**Exercise:** Set down a true copy of the data, with all pictures left out.
================================
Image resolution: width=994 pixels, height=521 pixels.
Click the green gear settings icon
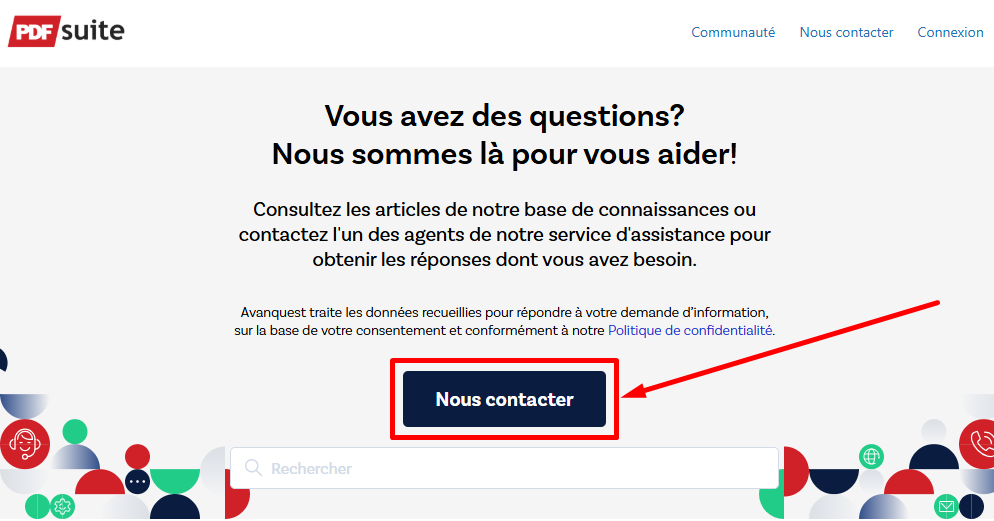(62, 506)
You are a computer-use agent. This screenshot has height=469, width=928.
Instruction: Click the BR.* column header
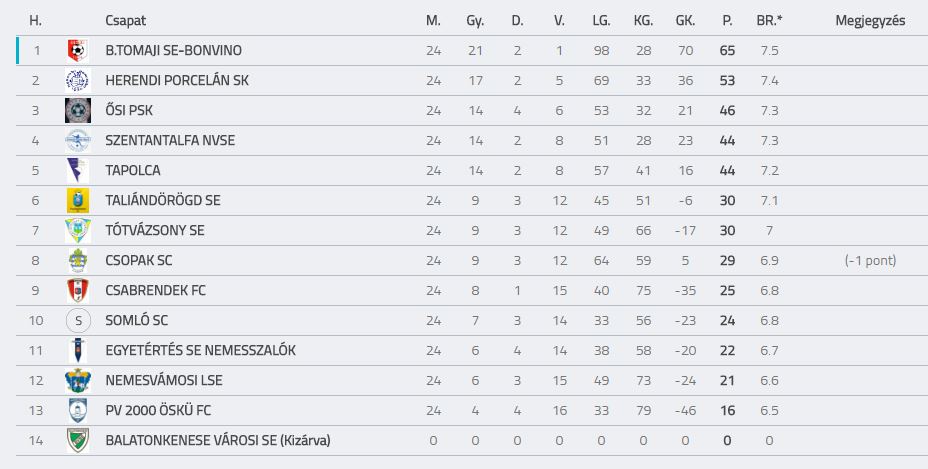(769, 21)
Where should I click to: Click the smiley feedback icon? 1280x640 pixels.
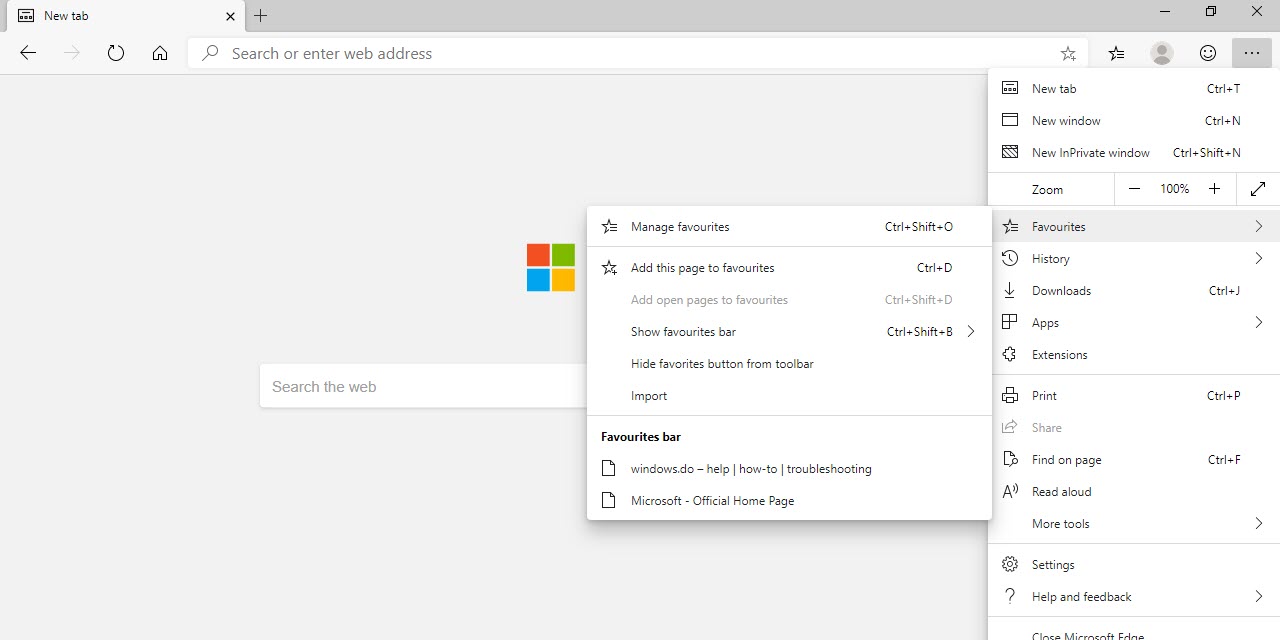(1208, 53)
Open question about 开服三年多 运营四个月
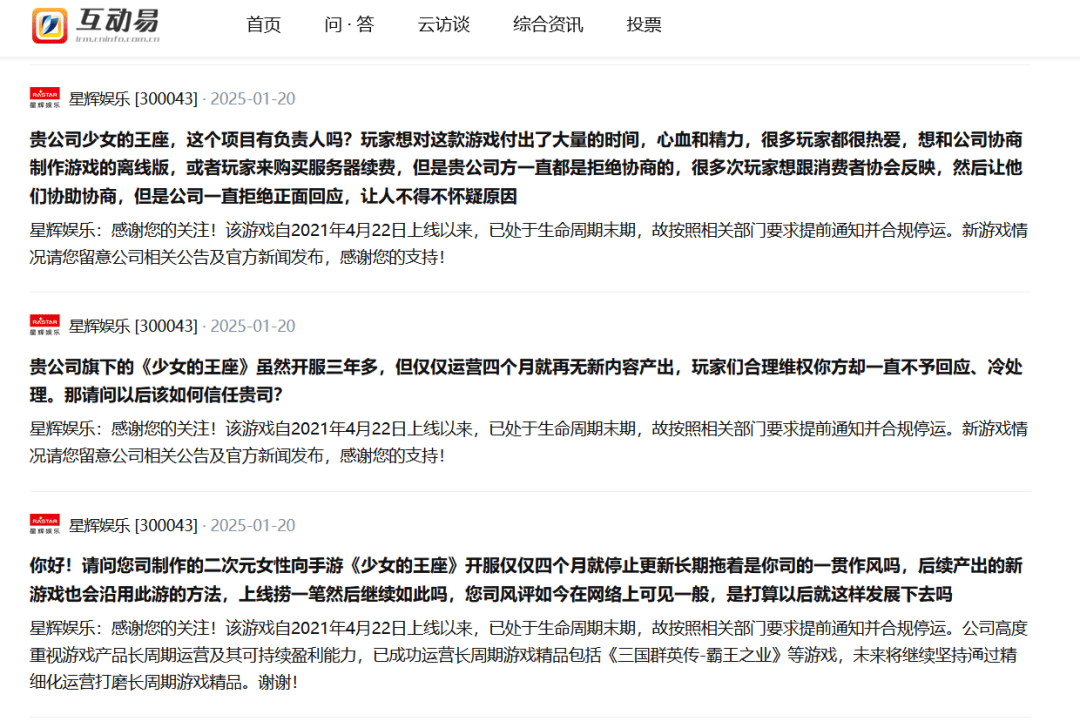Image resolution: width=1080 pixels, height=728 pixels. point(526,381)
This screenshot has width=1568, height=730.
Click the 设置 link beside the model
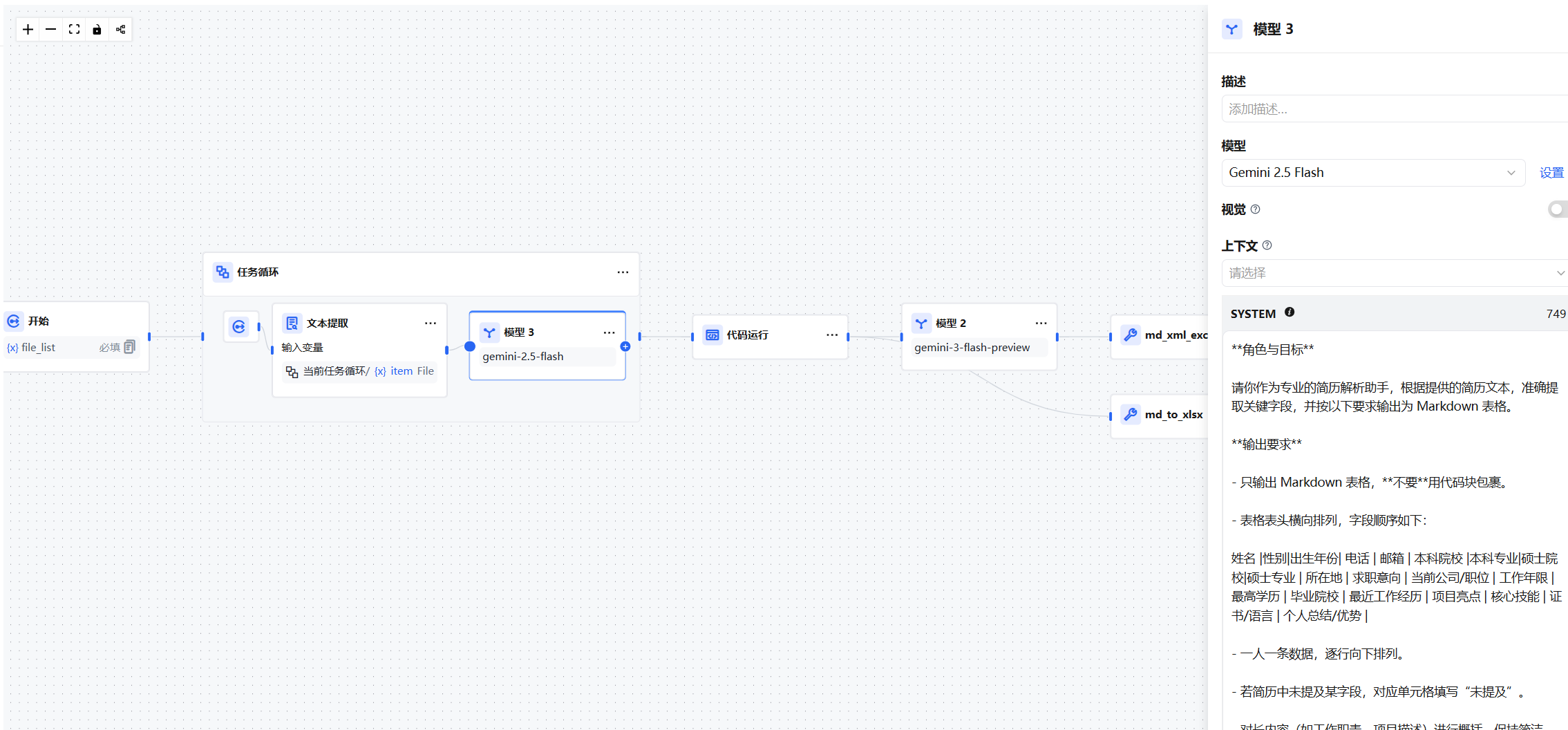tap(1551, 173)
================================
**Solution to this problem:**
Image resolution: width=994 pixels, height=521 pixels.
Click the green gear settings icon
(62, 506)
You are a computer-use agent. This screenshot has height=469, width=928.
Instruction: Click the BR.* column header
(769, 21)
Where should I click to: Click the smiley feedback icon? 1280x640 pixels.
(1208, 53)
Open question about 开服三年多 运营四个月
Image resolution: width=1080 pixels, height=728 pixels. point(526,381)
This screenshot has width=1568, height=730.
Click the 设置 link beside the model
tap(1551, 173)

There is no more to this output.